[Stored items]
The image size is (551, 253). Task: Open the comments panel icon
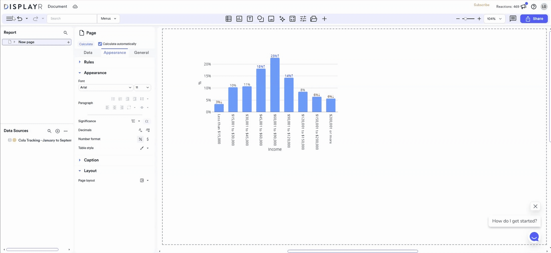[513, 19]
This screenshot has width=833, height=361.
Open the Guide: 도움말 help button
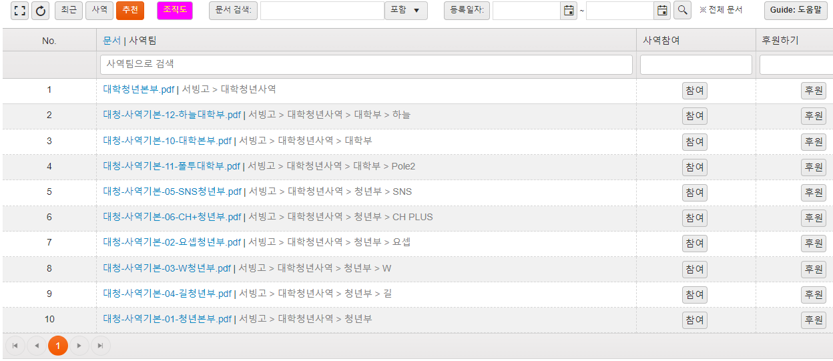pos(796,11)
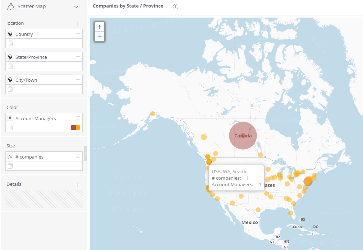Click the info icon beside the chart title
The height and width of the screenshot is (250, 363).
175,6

**Goal of the exercise:** Copy out all the data exactly. No images belong in the copy.

**Task result:**
The image size is (551, 253). Task: Open the comments panel icon
[513, 19]
This screenshot has width=833, height=361.
Open the Guide: 도움말 help button
pos(796,11)
Click the info icon beside the chart title
The height and width of the screenshot is (250, 363).
175,6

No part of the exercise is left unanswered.